◆ **DIRECTIVE**:
Format every line of the records below as a JSON list of strings, one string per line, omitting blank lines.

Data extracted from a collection
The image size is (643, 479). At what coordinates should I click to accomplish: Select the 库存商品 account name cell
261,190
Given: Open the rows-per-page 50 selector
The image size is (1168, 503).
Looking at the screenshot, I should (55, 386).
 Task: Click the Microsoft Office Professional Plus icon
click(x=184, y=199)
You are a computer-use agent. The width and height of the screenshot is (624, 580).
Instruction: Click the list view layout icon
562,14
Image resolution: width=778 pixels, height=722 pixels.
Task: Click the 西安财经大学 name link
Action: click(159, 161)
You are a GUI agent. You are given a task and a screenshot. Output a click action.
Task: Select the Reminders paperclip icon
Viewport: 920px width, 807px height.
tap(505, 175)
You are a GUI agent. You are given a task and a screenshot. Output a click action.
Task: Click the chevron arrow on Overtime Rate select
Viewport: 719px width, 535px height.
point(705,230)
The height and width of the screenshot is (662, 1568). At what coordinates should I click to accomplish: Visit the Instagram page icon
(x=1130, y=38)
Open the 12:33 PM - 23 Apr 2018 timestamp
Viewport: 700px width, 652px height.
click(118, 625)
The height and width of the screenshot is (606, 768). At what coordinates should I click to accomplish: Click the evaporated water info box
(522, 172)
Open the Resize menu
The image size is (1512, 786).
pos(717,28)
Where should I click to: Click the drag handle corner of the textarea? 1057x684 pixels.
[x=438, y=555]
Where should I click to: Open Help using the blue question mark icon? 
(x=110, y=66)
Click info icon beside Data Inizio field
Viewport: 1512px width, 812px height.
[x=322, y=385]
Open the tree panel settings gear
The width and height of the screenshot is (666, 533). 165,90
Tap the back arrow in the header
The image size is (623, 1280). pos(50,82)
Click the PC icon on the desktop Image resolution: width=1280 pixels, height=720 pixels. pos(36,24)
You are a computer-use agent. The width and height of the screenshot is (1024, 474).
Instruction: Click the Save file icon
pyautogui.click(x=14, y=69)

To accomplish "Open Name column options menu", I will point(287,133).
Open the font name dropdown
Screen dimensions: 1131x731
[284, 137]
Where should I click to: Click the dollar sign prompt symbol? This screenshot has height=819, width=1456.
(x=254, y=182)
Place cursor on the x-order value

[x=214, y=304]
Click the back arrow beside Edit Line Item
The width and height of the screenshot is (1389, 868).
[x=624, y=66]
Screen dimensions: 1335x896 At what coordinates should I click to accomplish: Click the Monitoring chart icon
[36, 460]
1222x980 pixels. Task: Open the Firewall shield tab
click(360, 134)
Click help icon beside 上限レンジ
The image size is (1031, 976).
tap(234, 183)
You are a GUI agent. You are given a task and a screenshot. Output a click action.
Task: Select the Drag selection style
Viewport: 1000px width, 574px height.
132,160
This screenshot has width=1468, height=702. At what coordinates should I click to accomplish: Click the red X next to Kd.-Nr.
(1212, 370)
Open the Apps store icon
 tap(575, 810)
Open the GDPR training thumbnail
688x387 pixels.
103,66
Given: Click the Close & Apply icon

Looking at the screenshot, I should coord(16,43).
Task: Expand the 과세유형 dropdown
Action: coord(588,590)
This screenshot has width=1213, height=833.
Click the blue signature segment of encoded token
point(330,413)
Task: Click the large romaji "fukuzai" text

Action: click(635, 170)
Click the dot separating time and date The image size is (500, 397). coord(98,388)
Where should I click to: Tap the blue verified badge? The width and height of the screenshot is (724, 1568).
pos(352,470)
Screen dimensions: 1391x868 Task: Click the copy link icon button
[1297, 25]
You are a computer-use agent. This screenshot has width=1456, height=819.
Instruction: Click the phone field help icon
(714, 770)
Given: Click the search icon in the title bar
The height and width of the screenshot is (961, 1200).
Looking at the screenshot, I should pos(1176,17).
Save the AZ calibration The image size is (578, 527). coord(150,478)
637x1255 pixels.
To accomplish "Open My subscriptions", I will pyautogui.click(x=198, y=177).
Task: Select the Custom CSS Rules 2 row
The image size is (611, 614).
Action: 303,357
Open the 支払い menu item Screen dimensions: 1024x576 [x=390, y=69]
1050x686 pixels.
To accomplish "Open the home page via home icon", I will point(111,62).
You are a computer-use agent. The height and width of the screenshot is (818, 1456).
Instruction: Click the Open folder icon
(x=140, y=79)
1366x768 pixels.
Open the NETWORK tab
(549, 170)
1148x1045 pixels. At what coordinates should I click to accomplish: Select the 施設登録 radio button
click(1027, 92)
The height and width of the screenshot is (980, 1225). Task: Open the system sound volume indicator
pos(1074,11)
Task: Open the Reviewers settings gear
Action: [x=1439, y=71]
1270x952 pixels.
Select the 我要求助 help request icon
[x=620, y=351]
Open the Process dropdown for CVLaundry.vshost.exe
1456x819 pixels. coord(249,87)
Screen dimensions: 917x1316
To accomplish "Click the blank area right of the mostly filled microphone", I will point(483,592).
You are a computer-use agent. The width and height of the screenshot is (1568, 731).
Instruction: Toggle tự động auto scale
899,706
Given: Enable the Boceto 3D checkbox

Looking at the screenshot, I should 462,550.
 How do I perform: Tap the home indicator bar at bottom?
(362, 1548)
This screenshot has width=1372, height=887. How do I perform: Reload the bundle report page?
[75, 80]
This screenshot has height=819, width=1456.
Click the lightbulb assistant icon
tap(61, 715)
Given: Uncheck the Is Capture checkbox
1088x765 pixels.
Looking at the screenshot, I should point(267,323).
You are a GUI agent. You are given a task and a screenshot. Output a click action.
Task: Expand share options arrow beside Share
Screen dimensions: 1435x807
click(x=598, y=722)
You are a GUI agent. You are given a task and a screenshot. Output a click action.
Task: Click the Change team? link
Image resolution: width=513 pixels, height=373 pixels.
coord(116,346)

◆ **EXPECTED OUTPUT**:
[
  "The image size is (643, 479). At what coordinates should I click to accomplish: Select the 库存商品 account name cell",
  "261,190",
  "Given: Open the rows-per-page 50 selector",
  "The image size is (1168, 503).",
  "Looking at the screenshot, I should (55, 386).",
  " Task: Click the Microsoft Office Professional Plus icon",
  "click(x=184, y=199)",
  "You are a computer-use agent. The width and height of the screenshot is (624, 580).",
  "Instruction: Click the list view layout icon",
  "562,14",
  "Image resolution: width=778 pixels, height=722 pixels.",
  "Task: Click the 西安财经大学 name link",
  "Action: click(159, 161)",
  "You are a GUI agent. You are given a task and a screenshot. Output a click action.",
  "Task: Select the Reminders paperclip icon",
  "Viewport: 920px width, 807px height.",
  "tap(505, 175)",
  "You are a GUI agent. You are given a task and a screenshot. Output a click action.",
  "Task: Click the chevron arrow on Overtime Rate select",
  "Viewport: 719px width, 535px height.",
  "point(705,230)",
  "The height and width of the screenshot is (662, 1568). At what coordinates should I click to accomplish: Visit the Instagram page icon",
  "(x=1130, y=38)",
  "Open the 12:33 PM - 23 Apr 2018 timestamp",
  "Viewport: 700px width, 652px height.",
  "click(118, 625)",
  "The height and width of the screenshot is (606, 768). At what coordinates should I click to accomplish: Click the evaporated water info box",
  "(522, 172)",
  "Open the Resize menu",
  "The image size is (1512, 786).",
  "pos(717,28)",
  "Where should I click to: Click the drag handle corner of the textarea? 1057x684 pixels.",
  "[x=438, y=555]",
  "Where should I click to: Open Help using the blue question mark icon? ",
  "(x=110, y=66)",
  "Click info icon beside Data Inizio field",
  "Viewport: 1512px width, 812px height.",
  "[x=322, y=385]",
  "Open the tree panel settings gear",
  "The width and height of the screenshot is (666, 533). 165,90",
  "Tap the back arrow in the header",
  "The image size is (623, 1280). pos(50,82)",
  "Click the PC icon on the desktop Image resolution: width=1280 pixels, height=720 pixels. pos(36,24)",
  "You are a computer-use agent. The width and height of the screenshot is (1024, 474).",
  "Instruction: Click the Save file icon",
  "pyautogui.click(x=14, y=69)",
  "To accomplish \"Open Name column options menu\", I will point(287,133).",
  "Open the font name dropdown",
  "Screen dimensions: 1131x731",
  "[284, 137]",
  "Where should I click to: Click the dollar sign prompt symbol? This screenshot has height=819, width=1456.",
  "(x=254, y=182)",
  "Place cursor on the x-order value",
  "[x=214, y=304]",
  "Click the back arrow beside Edit Line Item",
  "The width and height of the screenshot is (1389, 868).",
  "[x=624, y=66]",
  "Screen dimensions: 1335x896 At what coordinates should I click to accomplish: Click the Monitoring chart icon",
  "[36, 460]",
  "1222x980 pixels. Task: Open the Firewall shield tab",
  "click(360, 134)",
  "Click help icon beside 上限レンジ",
  "The image size is (1031, 976).",
  "tap(234, 183)",
  "You are a GUI agent. You are given a task and a screenshot. Output a click action.",
  "Task: Select the Drag selection style",
  "Viewport: 1000px width, 574px height.",
  "132,160",
  "This screenshot has width=1468, height=702. At what coordinates should I click to accomplish: Click the red X next to Kd.-Nr.",
  "(1212, 370)",
  "Open the Apps store icon",
  " tap(575, 810)",
  "Open the GDPR training thumbnail",
  "688x387 pixels.",
  "103,66",
  "Given: Click the Close & Apply icon",
  "Looking at the screenshot, I should coord(16,43).",
  "Task: Expand the 과세유형 dropdown",
  "Action: coord(588,590)",
  "This screenshot has width=1213, height=833.",
  "Click the blue signature segment of encoded token",
  "point(330,413)",
  "Task: Click the large romaji \"fukuzai\" text",
  "Action: click(635, 170)",
  "Click the dot separating time and date The image size is (500, 397). coord(98,388)",
  "Where should I click to: Tap the blue verified badge? The width and height of the screenshot is (724, 1568).",
  "pos(352,470)",
  "Screen dimensions: 1391x868 Task: Click the copy link icon button",
  "[1297, 25]",
  "You are a computer-use agent. This screenshot has width=1456, height=819.",
  "Instruction: Click the phone field help icon",
  "(714, 770)",
  "Given: Click the search icon in the title bar",
  "The height and width of the screenshot is (961, 1200).",
  "Looking at the screenshot, I should pos(1176,17).",
  "Save the AZ calibration The image size is (578, 527). coord(150,478)",
  "637x1255 pixels.",
  "To accomplish \"Open My subscriptions\", I will pyautogui.click(x=198, y=177).",
  "Task: Select the Custom CSS Rules 2 row",
  "The image size is (611, 614).",
  "Action: 303,357",
  "Open the 支払い menu item Screen dimensions: 1024x576 [x=390, y=69]",
  "1050x686 pixels.",
  "To accomplish \"Open the home page via home icon\", I will point(111,62).",
  "You are a computer-use agent. The height and width of the screenshot is (818, 1456).",
  "Instruction: Click the Open folder icon",
  "(x=140, y=79)",
  "1366x768 pixels.",
  "Open the NETWORK tab",
  "(549, 170)",
  "1148x1045 pixels. At what coordinates should I click to accomplish: Select the 施設登録 radio button",
  "click(1027, 92)",
  "The height and width of the screenshot is (980, 1225). Task: Open the system sound volume indicator",
  "pos(1074,11)",
  "Task: Open the Reviewers settings gear",
  "Action: [x=1439, y=71]",
  "1270x952 pixels.",
  "Select the 我要求助 help request icon",
  "[x=620, y=351]",
  "Open the Process dropdown for CVLaundry.vshost.exe",
  "1456x819 pixels. coord(249,87)",
  "Screen dimensions: 917x1316",
  "To accomplish \"Click the blank area right of the mostly filled microphone\", I will point(483,592).",
  "You are a computer-use agent. The width and height of the screenshot is (1568, 731).",
  "Instruction: Toggle tự động auto scale",
  "899,706",
  "Given: Enable the Boceto 3D checkbox",
  "Looking at the screenshot, I should 462,550.",
  " How do I perform: Tap the home indicator bar at bottom?",
  "(362, 1548)",
  "This screenshot has width=1372, height=887. How do I perform: Reload the bundle report page?",
  "[75, 80]",
  "This screenshot has height=819, width=1456.",
  "Click the lightbulb assistant icon",
  "tap(61, 715)",
  "Given: Uncheck the Is Capture checkbox",
  "1088x765 pixels.",
  "Looking at the screenshot, I should point(267,323).",
  "You are a GUI agent. You are given a task and a screenshot. Output a click action.",
  "Task: Expand share options arrow beside Share",
  "Screen dimensions: 1435x807",
  "click(x=598, y=722)",
  "You are a GUI agent. You are given a task and a screenshot. Output a click action.",
  "Task: Click the Change team? link",
  "Image resolution: width=513 pixels, height=373 pixels.",
  "coord(116,346)"
]